In a wide-ranging and urgent conversation, Canadian tech pioneer Jim Balsillie—former co-CEO of Research In Motion, creators of the BlackBerry—delivers a sobering but hopeful message: Canada has everything it needs to become a global economic leader, but it must recognize where it has gone wrong over the past three decades and move swiftly to chart a new course in the knowledge economy.
Drawing on his deep experience in global business and policy, Balsillie highlights a critical turning point that Canada largely missed—the economic shift of the early 1990s, when the world moved from a production-based economy to one dominated by ideas, intellectual property (IP), and data. While countries like the U.S., Switzerland, and South Korea embraced this transformation, Canada continued to operate under outdated assumptions rooted in its resource-based legacy.
The Missed Opportunity of the Knowledge Economy
In 1994, Canada signed two transformative international agreements: NAFTA, which for the first time included sweeping intellectual property provisions, and TRIPS (Trade-Related Aspects of Intellectual Property Rights), a World Trade Organization framework that globalized IP enforcement.
While other nations built strategies around these shifts, Canada failed to acknowledge their significance. The government’s own “Orange Book,” published months later, focused on generic innovation goals—more jobs and better efficiency—without any mention of IP or the structural changes underway.
“We didn't even know the revolution had occurred,” Balsillie explains. “That’s the original sin.”
This misstep has had long-term consequences. Over the past 30 years, Canada has fallen to the bottom of the OECD in GDP per capita growth and productivity. Today, Canadian workers earn just 60 cents for every dollar their American counterparts make. Housing costs are surging, food insecurity is affecting one in four Canadians, and public services are under strain.

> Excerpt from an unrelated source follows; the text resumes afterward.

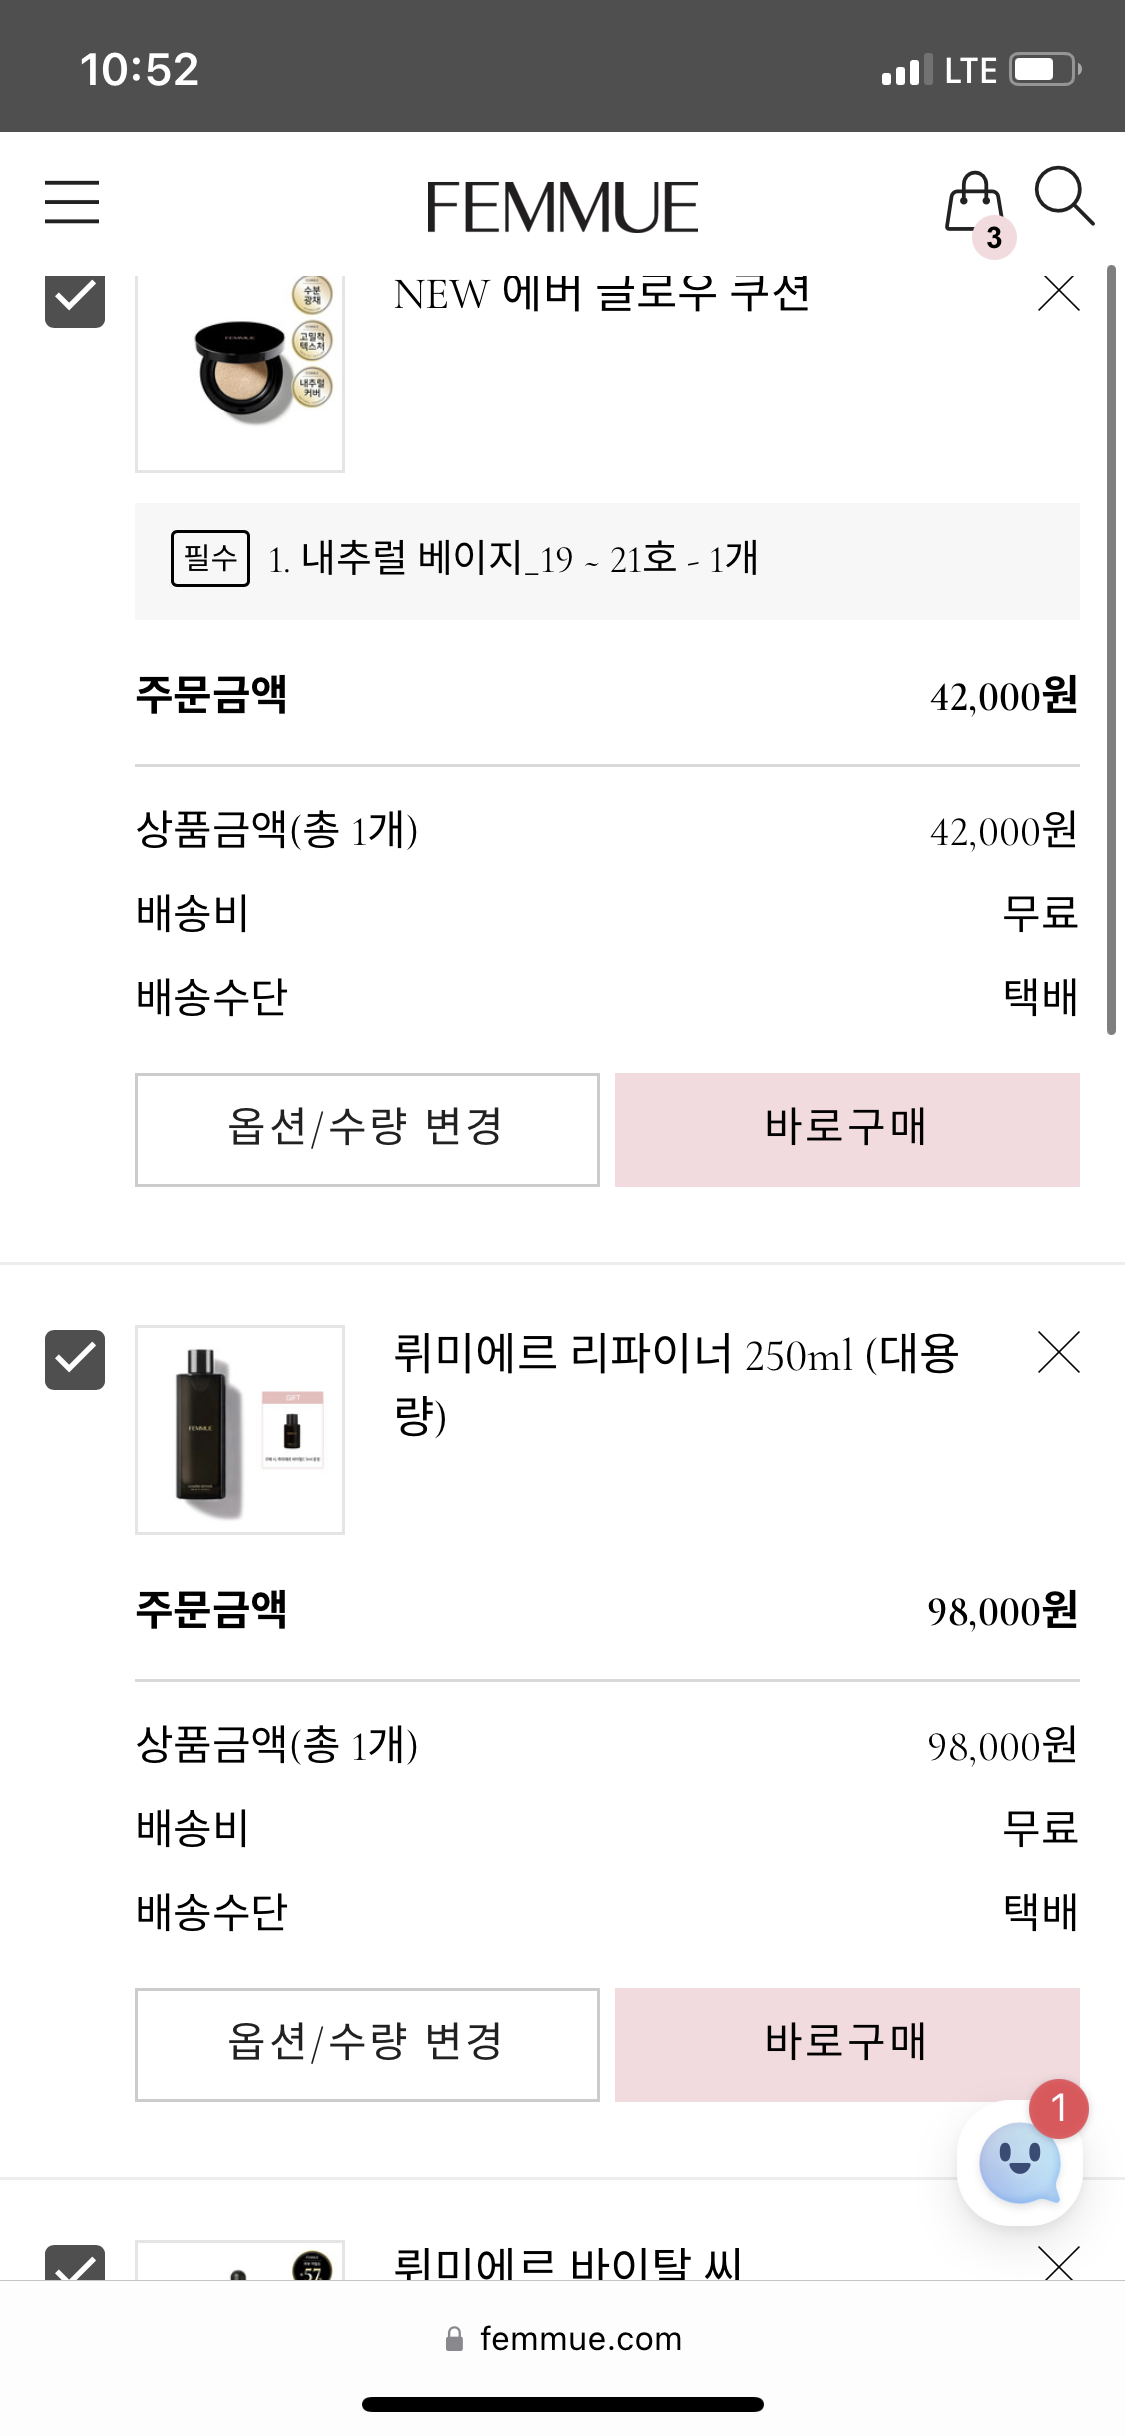The width and height of the screenshot is (1125, 2436).
Task: Open the 뤼미에르 리파이너 250ml product title
Action: [x=676, y=1384]
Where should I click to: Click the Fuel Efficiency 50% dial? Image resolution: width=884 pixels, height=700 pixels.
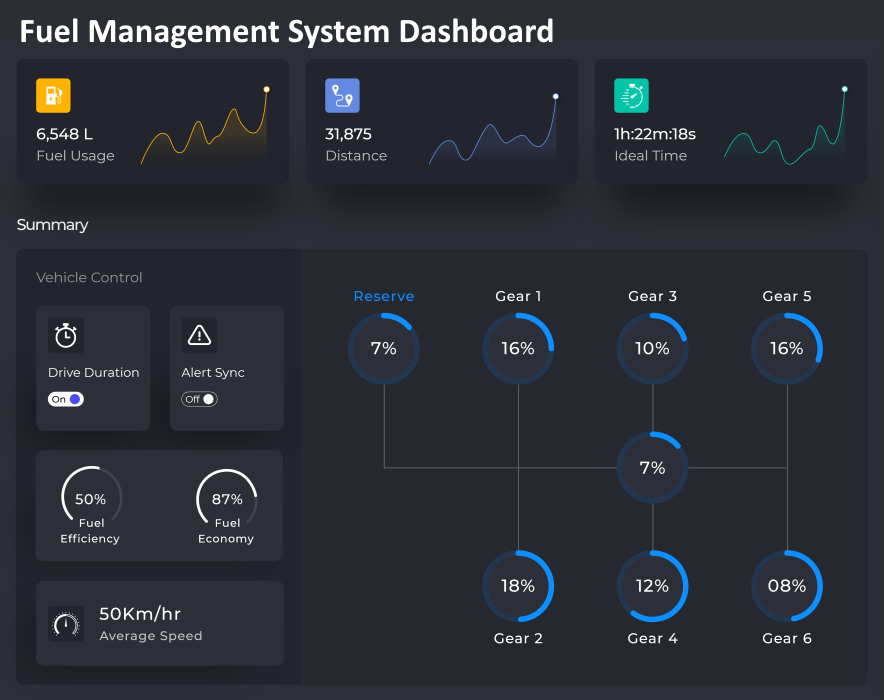[91, 499]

Intangible Assets: The New Currency of Power
The global economy is now driven by intangible assets—patents, copyrights, proprietary data, and algorithms. The design of a product is often more valuable than the product itself, and companies compete by enclosing knowledge, not just producing goods.
“In the 1990s, the goods themselves virtualized,” Balsillie says. “But Canada stayed analog.”
Canada’s most valuable ideas—funded by taxpayers and developed at universities in Edmonton, Toronto, and beyond—have been routinely transferred to foreign tech giants with little to no economic return. Examples include AI research absorbed by U.S. firms, battery technology developed at Dalhousie University now powering Tesla vehicles, and telecommunications research utilized by Huawei.
This pattern of value exfiltration has left Canada with neither the wealth nor the control it needs to thrive in the modern world.
Strategic Sovereignty: What Canada Must Do
To reverse this decline, Balsillie calls for a two-legged economic strategy:
- Stage One: Continue to build and export in traditional sectors—resources, manufacturing, and finance.
- Stage Two: Build sovereignty over the knowledge economy—develop, own, and monetize IP and data, and create the legal and policy frameworks to enforce it.
Countries that dominate the global economy today have done this. The U.S. has embedded IP provisions in every trade agreement. It has a council of business leaders and legal experts dedicated to shaping global norms in its favor. Canada, by contrast, disbanded its Economic Council in the 1990s and never replaced it with an equivalent advisory infrastructure.
“We’re negotiating with people who know the game,” says Balsillie. “And we don’t even know there’s a game.”
To move forward, Balsillie argues Canada needs to rebuild its capacity to think strategically, especially within government. That means:
- Re-establishing expert advisory councils on trade, technology, and innovation.
- Integrating IP and data governance into national policy.
- Creating domestic incentives to retain Canadian talent and technology.
- Ensuring foreign firms operating in Canada provide meaningful local economic returns.
The High Cost of Inaction—and a Glimmer of Hope
But change is still possible.
“Canada is still a rich country with brilliant researchers and innovators,” Balsillie says. “We can choose to build a better future.”
Indeed, he sees encouraging signs. Provinces like Alberta and Manitoba are beginning to push for value-added strategies in energy, agriculture, and technology. He also notes that some federal political figures are starting to talk seriously about data sovereignty and domestic IP ownership—discussions that were absent for decades.
A Fork in the Road
For Balsillie, Canada’s current moment is a fork in the road. One path leads to continued decline, as the country drifts further from the sources of modern wealth and power. The other offers the opportunity to reclaim control over its economic future, invest in its own people and ideas, and finally build a modern, resilient, and sovereign knowledge economy.
“We actually have the opportunity to make this country roar,” Balsillie concludes. “If we choose wisely.”
This article is based on insights from Jim Balsillie, Canadian innovator, entrepreneur, and global policy advocate. He served as co-CEO of Research In Motion and continues to play a key role in shaping Canada’s innovation landscape.